Au cours des cinq dernières années, depuis la crise démocratique, l’effondrement de l’État de droit et l’épidémie sociale de 2018, l’exil et la migration se sont intensifiés. « Le Costa Rica est la principale destination des Nicaraguayens déplacés de force, abritant environ 200 000 nationaux, ce qui constitue un défi gigantesque en termes de sécurité citoyenne auquel l'État costaricien est confronté », détaille le Rapport Nicaragua : entre répression et résistance citoyenne ( Informe Nicaragua: entre represión y resistencia ciudadana) du Colectivo de Derechos Humanos y Nicaragua Nunca.

L'Agence des Nations Unies pour les réfugiés (HCR) aide les demandeurs d'asile nicaraguayens à Upala, près de la frontière avec le Costa Rica. Photo : HCR/Kai Odio

 

L’invasion des colons et les déplacements forcés

 

Il convient de noter que la situation des peuples autochtones et afro descendants du Nicaragua est structurelle. Dans tous les gouvernements, ils ont subi différentes attaques d’ordre politique, social, économique et environnemental. Cette situation de vulnérabilité s'est aggravée depuis 2015, après des attaques armées perpétrées par des colons qui ont envahi les terres indigènes de Tasba Raya, dans la municipalité de Waspam, une région autonome de la côte nord caraïbe.

Le panorama est complexe. Les colons se sont organisés en bandes criminelles et attaquent systématiquement avec des armes à feu. Bien qu'il y ait eu des blessés, des enlèvements et des morts, plus de 1 000 personnes déplacées sont privées de leurs moyens de subsistance et sont confrontées à l'insécurité alimentaire et à la faim. En ce sens, les communautés indigènes des régions autonomes ont été contraintes de se déplacer de force vers les zones frontalières avec le Honduras et le Costa Rica. Les activités extractives, l'élevage et la monoculture sont les principales causes de ces déplacements.

Exilée depuis 2021, la leader Miskitu Susana Marley, connue sous le nom de Mamagrande , explique qu'il y a au moins 300 familles indigènes déplacées au Costa Rica, qui vivent dans des conditions précaires et surpeuplées , notamment dans les régions de Carpio, Las Pavas et Alajuelita. En outre, elles doivent faire face à des difficultés de communication avec leurs familles restées au Nicaragua et à la méconnaissance des lois sur l'immigration. Pour cette raison, elles souffrent d’exploitation par le travail, d’abus, de détentions, d’expulsions, de dépression et de marginalisation.

LISTE DES DONNÉES:
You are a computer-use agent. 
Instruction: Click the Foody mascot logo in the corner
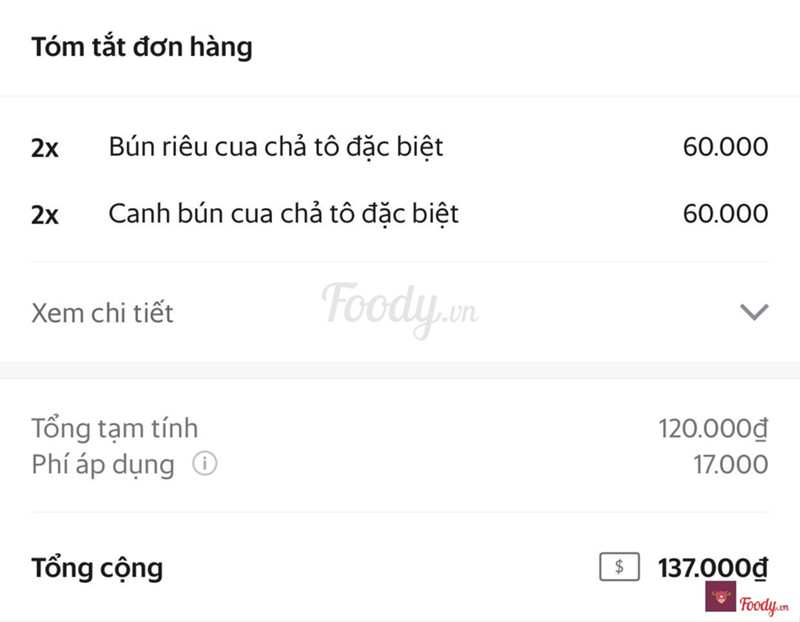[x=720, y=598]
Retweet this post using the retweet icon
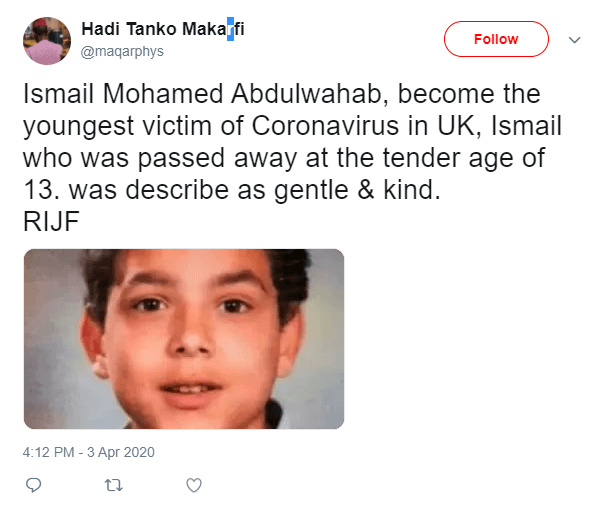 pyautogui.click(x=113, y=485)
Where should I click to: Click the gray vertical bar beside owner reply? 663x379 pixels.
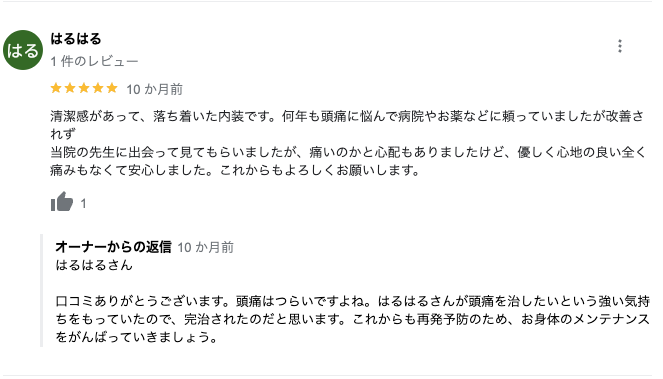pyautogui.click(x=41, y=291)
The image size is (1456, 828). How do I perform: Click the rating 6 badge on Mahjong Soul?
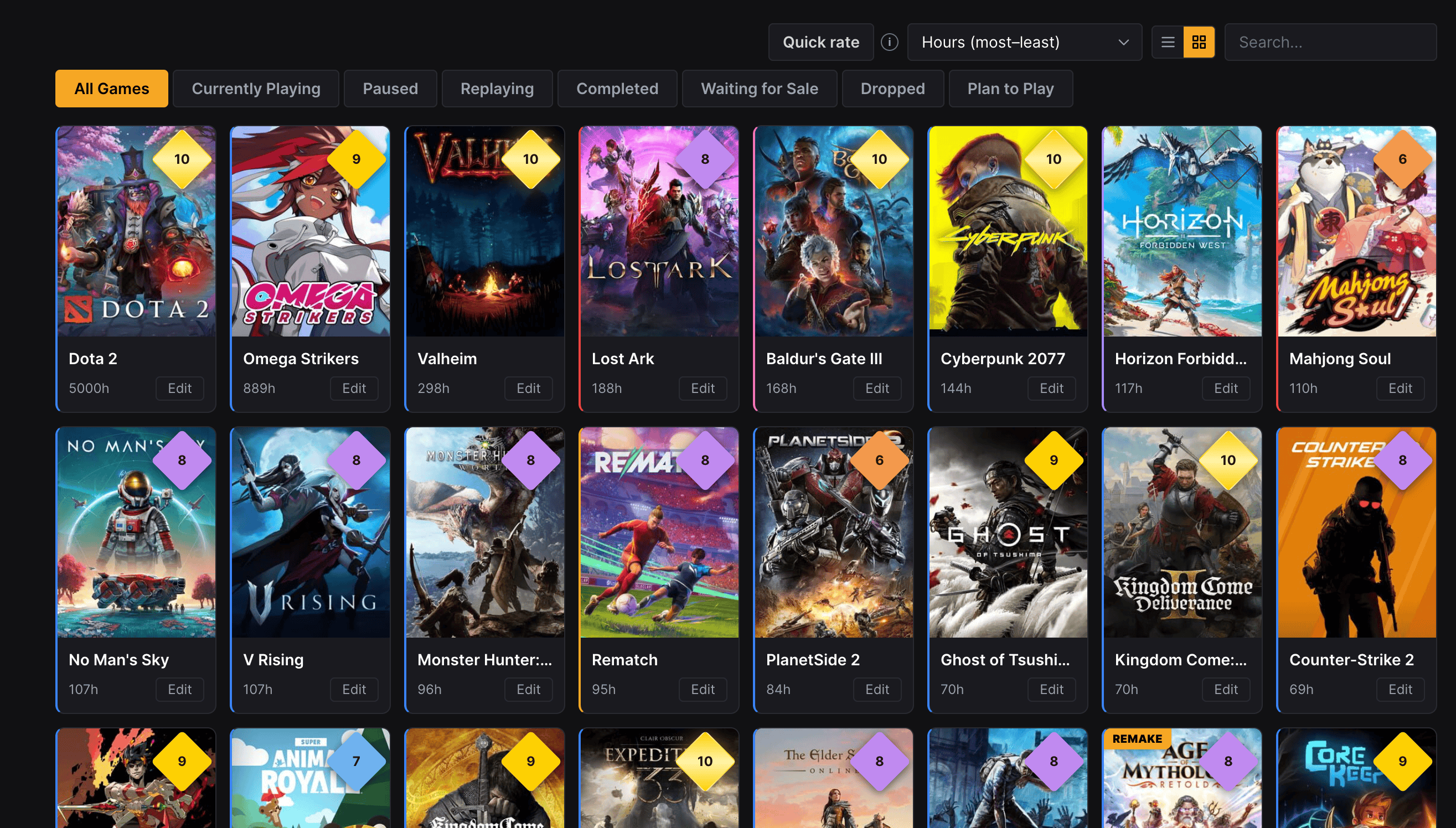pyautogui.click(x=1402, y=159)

--

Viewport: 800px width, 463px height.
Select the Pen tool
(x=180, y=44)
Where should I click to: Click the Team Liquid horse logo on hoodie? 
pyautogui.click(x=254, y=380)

DESCRIPTION DU PROBLÈME: Selon Susana Marley dans l'extrait fourni, combien de familles indigènes déplacées se trouvent au Costa Rica ? Répondez en une phrase, s'il vous plaît.

CORRIGÉ: Il y a au moins 300 familles indigènes déplacées au Costa Rica.